# [Brief]
Please state how many UCC-1 financing statements filed against GM in Delaware the search turned up, according to the text on the mistaken UCC-3 termination statement.

# [Text shown]
::::
INTRODUCTION

On January 21, 2015, the U.S. Court of Appeals for the Second Circuit issued an opinion regarding a mistaken UCC-3 termination statement that all loan market participants should consider carefully. The Second Circuit held that a secured party's lack of intent to terminate a properly filed UCC-1 financing statement, which perfected its lien granted in connection with a secured financing, is not sufficient to deem ineffective the filing of a UCC-3 termination statement with respect thereto. Even absent the intent to terminate, the actions of the secured party and its lawyers prior to the filing of the UCC-3 termination statement were, in this case, sufficient as a legal matter to form the requisite authority to file under Article 9 of the Uniform Commercial Code (the "UCC"). As a result of the Second Circuit's ruling, a $1.5 billion prepetition financing does not have a perfected security interest on the intended collateral, and the secured creditor may not be repaid in full as part of the debtors' bankruptcy. For general unsecured creditors, the secured creditor's error created a significant source of additional distributable value, potentially improving their recoveries on their prepetition claims.

On February 4, 2015, the secured party filed a petition with the Second Circuit seeking a rehearing en banc. We anticipate that it will take at least one month for the Second Circuit to rule on the secured party's rehearing request.

UNDERLYING COURT DECISIONS

Bankruptcy Court

This matter dates back to the summer of 2009 when the official committee of unsecured creditors (the "Committee") in the Chapter 11 bankruptcy cases of General Motors Corporation et al. (collectively, "GM") commenced an adversary proceeding in the U.S. Bankruptcy Court for the Southern District of New York against JPMorgan Chase Bank, N.A., as agent ("JPM") and members of a term loan lending syndicate. The Committee sought a determination from the Bankruptcy Court that a lien securing a 2006 $1.5 billion syndicated term loan (the "Term Loan") to GM was not perfected as a matter law because the UCC-1 financing statement that perfected JPM's lien granted under the Term Loan had been properly terminated prior to the commencement of GM's bankruptcy cases.1

Prior to entering into the Term Loan, GM was also a party to a synthetic lease (the "Synthetic Lease"), and JPM was also the administrative agent for the Synthetic Lease and identified on the associated UCC-1s as the secured party of record.2 GM paid off the Synthetic Lease in 2008. Two law firms involved in the Term Loan and Synthetic Lease financing reviewed the results of a search of UCC-1 financing statements recorded against GM.3 The search results showed three UCC-1s filed against GM in Delaware, each with a unique filing number. A UCC-3 was prepared for each of the UCC-1s. However, only two of the UCC-1s related to the Synthetic Lease; the third UCC-1 related to the Term Loan (the "Unrelated UCC-3").4 The Unrelated UCC-3 was filed, together with the UCC-3s for the Synthetic Lease.
::::
[Items from a data source]
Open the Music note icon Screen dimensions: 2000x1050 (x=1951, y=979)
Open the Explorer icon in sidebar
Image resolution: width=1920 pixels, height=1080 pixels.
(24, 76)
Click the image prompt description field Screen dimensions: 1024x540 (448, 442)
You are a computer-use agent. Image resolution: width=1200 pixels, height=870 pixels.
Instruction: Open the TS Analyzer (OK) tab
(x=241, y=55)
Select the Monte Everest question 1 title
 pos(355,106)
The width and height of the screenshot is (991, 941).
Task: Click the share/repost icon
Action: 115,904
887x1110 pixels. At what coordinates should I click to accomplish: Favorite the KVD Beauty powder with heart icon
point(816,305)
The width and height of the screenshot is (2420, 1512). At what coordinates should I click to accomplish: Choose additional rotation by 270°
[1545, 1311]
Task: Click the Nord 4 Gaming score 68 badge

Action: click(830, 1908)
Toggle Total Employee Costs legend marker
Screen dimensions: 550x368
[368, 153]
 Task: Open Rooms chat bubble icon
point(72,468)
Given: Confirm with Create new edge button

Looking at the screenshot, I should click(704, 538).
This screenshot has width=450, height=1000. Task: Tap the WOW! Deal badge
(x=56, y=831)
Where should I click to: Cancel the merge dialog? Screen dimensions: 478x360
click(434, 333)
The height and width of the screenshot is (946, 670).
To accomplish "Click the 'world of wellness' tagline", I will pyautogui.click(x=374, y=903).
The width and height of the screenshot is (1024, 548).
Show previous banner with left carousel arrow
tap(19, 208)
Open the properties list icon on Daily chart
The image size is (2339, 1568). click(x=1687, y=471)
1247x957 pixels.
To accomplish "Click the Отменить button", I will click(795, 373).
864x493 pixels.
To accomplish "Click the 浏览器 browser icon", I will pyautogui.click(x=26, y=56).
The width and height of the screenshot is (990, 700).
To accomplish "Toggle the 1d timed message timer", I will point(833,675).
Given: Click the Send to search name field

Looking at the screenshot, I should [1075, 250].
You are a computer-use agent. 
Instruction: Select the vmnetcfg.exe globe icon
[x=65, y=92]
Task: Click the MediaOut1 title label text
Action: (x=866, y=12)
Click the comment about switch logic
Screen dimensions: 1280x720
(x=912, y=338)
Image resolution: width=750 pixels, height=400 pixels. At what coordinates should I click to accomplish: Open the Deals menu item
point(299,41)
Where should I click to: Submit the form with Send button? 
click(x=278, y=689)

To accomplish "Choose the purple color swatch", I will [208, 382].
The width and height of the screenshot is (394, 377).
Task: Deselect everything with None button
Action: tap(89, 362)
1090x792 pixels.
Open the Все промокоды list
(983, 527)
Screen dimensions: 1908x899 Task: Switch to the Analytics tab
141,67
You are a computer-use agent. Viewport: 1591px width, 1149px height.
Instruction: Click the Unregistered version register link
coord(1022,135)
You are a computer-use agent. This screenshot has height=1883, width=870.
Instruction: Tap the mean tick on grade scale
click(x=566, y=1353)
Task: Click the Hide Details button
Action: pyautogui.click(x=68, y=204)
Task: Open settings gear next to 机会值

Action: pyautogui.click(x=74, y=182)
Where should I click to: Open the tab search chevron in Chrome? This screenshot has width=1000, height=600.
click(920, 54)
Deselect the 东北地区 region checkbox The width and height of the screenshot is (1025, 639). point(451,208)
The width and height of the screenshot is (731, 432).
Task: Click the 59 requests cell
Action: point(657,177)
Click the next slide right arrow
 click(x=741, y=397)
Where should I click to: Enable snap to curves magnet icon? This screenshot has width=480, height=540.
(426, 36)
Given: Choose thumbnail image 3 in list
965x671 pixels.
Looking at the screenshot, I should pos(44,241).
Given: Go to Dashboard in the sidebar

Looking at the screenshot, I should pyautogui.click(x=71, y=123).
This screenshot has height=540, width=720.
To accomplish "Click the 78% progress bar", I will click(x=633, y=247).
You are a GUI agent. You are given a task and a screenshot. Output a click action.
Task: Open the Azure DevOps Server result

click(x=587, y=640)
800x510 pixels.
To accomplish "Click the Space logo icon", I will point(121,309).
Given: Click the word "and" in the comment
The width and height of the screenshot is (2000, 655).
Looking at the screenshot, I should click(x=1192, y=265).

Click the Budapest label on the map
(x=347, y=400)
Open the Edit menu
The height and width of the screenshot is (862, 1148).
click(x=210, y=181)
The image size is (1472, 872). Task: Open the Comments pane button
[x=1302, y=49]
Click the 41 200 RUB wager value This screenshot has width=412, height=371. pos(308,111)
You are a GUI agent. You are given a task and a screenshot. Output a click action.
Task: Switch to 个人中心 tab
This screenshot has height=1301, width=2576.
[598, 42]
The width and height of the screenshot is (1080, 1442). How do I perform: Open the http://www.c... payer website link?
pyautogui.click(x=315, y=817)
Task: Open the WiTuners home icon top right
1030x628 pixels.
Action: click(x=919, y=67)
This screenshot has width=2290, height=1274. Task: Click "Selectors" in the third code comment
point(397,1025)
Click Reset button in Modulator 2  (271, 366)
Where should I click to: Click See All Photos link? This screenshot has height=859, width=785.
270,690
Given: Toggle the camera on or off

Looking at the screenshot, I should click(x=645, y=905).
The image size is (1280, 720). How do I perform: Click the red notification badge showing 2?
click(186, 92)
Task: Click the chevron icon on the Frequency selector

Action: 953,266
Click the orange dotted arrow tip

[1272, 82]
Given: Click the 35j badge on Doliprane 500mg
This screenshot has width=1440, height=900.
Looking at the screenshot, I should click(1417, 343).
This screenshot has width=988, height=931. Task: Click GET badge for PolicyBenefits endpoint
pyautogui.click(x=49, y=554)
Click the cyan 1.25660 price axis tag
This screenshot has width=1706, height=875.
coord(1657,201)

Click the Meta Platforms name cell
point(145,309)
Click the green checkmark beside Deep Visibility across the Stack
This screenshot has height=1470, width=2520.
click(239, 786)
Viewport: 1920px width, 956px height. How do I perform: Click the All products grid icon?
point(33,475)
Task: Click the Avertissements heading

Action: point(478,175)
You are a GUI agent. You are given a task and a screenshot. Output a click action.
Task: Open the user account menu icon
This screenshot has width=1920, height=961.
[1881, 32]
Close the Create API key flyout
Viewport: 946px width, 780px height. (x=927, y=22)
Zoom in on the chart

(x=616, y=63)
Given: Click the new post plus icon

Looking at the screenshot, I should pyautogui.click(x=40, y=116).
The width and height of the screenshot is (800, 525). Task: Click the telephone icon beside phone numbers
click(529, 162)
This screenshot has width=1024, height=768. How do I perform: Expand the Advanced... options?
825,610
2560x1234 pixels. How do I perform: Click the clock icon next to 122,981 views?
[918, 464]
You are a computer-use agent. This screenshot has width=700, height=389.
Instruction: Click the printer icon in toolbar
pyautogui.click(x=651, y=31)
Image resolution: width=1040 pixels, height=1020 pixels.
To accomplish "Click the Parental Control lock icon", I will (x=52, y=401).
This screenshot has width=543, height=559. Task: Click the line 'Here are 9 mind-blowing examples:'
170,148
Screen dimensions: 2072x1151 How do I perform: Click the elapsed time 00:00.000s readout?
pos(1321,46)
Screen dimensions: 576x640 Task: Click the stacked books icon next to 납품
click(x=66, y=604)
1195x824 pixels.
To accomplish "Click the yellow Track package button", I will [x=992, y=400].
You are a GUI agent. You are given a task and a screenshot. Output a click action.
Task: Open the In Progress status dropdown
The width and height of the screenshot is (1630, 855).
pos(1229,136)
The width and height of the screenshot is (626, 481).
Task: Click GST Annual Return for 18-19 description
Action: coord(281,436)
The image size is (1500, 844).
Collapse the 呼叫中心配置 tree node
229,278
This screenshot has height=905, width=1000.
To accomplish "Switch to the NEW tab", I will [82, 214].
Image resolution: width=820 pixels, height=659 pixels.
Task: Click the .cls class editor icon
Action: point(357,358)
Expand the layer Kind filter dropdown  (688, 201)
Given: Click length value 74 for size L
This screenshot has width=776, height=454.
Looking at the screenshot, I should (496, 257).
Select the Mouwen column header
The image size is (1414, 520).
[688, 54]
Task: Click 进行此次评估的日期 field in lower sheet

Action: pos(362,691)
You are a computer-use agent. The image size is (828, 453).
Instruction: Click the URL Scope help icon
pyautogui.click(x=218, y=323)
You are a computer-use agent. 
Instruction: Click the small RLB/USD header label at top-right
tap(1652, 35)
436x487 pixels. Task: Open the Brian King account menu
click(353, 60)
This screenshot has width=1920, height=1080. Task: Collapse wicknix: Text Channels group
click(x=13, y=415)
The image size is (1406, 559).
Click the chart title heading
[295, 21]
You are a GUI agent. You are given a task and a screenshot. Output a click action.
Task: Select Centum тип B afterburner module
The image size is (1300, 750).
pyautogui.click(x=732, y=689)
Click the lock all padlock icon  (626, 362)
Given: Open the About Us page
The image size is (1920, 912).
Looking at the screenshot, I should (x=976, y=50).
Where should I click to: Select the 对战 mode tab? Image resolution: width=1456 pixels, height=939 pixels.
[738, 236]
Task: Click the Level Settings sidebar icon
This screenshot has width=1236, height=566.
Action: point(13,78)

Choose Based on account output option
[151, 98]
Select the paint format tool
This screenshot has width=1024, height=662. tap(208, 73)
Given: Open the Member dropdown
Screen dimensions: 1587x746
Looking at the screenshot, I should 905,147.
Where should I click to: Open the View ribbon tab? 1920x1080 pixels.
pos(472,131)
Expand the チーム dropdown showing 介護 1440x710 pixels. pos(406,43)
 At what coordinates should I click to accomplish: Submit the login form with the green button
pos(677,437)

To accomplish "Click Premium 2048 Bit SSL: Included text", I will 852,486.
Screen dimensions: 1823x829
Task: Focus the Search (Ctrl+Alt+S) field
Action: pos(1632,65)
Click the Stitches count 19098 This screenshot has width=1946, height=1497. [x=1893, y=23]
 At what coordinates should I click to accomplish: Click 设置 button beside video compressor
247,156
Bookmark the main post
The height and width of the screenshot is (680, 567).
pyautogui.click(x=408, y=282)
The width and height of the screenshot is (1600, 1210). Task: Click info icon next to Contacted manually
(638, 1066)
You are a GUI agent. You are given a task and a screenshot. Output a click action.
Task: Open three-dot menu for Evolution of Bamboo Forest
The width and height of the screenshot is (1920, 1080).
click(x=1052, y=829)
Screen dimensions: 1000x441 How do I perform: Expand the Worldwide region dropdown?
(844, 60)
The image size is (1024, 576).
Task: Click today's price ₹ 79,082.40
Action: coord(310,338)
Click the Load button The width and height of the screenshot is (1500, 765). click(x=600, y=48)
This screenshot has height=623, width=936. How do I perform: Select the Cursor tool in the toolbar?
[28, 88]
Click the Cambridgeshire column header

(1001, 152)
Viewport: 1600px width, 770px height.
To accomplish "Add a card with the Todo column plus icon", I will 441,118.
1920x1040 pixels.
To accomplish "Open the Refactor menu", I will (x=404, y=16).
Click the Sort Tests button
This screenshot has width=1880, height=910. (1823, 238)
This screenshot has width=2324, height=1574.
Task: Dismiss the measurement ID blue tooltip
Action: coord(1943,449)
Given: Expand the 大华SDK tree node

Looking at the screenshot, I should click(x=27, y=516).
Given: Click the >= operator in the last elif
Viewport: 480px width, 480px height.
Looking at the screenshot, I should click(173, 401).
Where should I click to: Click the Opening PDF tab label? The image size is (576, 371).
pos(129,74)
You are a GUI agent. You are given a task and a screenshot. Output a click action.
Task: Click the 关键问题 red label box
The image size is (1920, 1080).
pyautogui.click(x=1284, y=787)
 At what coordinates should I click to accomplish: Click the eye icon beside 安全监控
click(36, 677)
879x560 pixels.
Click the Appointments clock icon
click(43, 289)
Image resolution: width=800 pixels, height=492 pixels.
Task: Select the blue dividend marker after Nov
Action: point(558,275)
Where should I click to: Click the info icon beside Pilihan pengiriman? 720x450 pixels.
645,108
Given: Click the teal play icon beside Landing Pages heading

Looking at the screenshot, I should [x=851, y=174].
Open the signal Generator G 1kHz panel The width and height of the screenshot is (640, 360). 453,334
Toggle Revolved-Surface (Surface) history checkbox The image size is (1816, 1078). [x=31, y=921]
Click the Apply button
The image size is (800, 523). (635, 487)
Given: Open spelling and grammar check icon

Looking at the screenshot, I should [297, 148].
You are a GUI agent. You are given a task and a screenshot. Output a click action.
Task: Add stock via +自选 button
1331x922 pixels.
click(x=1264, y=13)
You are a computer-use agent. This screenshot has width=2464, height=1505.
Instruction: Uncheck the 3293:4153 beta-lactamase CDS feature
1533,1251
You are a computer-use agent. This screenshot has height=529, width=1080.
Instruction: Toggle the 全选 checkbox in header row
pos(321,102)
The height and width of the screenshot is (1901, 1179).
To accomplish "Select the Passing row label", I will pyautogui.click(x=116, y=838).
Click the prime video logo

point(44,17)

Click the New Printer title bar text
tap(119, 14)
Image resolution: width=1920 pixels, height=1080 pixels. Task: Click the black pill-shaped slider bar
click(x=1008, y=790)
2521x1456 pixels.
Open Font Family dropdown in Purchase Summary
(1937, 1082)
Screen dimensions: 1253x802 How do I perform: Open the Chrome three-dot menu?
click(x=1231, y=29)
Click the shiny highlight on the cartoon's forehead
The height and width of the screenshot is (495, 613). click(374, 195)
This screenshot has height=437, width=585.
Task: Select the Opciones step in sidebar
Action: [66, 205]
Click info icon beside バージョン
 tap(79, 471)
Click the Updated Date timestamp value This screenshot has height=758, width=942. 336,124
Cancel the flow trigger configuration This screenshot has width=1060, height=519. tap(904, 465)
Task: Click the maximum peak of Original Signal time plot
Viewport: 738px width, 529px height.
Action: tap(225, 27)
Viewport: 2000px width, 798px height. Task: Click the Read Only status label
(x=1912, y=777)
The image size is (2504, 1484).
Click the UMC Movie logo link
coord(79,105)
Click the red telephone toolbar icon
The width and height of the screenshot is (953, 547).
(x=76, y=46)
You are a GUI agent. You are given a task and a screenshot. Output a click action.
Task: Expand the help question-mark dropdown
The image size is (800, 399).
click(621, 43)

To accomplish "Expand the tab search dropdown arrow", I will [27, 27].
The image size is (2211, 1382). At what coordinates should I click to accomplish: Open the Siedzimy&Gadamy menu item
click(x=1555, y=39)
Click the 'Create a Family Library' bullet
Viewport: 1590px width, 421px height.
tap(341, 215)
::::
# [Full output]
Three, each with a unique filing number.